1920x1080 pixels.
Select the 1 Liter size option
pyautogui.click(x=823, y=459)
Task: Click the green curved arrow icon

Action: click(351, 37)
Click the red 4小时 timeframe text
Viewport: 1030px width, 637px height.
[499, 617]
=-=-=
Your objective: Provide an exact reproduction of all the entries shown above.

Finished task:
1920x1080 pixels.
Select the 1 Liter size option
pyautogui.click(x=823, y=459)
Task: Click the green curved arrow icon

Action: click(351, 37)
Click the red 4小时 timeframe text
Viewport: 1030px width, 637px height.
[499, 617]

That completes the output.